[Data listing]
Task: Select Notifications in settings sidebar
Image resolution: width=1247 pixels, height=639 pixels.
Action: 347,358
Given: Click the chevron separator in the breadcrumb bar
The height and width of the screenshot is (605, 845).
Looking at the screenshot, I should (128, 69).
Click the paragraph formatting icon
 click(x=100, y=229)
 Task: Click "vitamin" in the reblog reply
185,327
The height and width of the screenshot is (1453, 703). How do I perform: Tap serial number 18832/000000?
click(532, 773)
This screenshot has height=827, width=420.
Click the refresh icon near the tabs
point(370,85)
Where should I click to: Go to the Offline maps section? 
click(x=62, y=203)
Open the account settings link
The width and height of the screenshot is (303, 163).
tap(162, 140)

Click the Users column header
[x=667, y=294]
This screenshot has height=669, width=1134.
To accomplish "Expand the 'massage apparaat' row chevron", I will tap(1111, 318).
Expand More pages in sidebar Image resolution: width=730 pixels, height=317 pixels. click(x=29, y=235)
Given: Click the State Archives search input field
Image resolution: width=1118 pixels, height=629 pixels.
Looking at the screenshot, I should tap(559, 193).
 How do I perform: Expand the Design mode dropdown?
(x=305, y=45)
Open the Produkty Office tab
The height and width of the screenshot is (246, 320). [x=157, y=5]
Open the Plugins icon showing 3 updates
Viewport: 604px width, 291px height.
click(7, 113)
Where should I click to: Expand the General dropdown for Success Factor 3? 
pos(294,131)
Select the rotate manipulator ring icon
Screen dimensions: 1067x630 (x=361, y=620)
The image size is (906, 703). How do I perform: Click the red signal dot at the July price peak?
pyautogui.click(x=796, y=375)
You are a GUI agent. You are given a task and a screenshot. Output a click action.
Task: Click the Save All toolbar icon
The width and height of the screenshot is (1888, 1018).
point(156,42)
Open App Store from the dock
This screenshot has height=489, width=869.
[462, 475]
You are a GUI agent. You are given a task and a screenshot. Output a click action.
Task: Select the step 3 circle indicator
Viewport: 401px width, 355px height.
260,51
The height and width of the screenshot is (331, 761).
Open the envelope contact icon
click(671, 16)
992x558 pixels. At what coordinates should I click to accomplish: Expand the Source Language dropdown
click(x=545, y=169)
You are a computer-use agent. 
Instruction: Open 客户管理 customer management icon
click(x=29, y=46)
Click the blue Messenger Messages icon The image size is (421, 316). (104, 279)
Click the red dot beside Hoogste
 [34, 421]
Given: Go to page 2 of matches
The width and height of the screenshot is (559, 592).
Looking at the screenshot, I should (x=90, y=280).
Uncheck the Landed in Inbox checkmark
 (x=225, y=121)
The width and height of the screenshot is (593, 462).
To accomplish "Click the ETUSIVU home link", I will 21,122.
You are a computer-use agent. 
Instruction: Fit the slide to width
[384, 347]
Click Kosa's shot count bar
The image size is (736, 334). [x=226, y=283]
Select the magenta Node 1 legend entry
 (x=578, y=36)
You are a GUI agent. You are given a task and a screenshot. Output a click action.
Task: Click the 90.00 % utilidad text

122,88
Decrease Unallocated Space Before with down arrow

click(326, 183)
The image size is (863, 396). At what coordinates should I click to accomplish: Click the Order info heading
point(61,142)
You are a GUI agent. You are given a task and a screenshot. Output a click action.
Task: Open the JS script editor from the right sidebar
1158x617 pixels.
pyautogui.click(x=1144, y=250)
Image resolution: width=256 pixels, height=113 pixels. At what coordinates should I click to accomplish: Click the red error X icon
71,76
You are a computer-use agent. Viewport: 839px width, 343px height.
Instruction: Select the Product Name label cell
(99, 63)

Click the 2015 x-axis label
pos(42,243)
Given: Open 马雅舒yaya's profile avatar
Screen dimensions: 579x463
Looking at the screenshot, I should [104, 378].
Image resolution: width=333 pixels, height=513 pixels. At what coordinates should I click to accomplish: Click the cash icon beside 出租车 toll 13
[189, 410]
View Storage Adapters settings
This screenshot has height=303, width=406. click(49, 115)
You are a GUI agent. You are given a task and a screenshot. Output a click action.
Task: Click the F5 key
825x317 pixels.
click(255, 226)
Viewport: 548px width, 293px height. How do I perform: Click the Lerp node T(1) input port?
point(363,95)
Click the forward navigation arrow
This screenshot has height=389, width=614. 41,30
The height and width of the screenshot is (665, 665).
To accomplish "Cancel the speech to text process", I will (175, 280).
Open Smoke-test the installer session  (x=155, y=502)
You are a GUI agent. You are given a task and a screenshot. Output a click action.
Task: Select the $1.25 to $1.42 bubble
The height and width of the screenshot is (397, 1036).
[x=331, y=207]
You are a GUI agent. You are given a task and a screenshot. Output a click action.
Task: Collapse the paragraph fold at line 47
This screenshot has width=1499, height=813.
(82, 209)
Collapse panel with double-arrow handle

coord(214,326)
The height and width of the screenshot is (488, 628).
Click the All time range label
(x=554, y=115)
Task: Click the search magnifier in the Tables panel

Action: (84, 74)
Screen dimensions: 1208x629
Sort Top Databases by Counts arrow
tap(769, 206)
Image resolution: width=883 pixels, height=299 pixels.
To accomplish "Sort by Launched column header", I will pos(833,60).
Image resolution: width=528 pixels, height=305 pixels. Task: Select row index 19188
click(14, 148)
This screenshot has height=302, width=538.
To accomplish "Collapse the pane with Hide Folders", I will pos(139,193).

EXERCISE GOAL:
Count the lines in the data listing above that contain the string "chevron", and reply with only that number.

EXERCISE OUTPUT:
2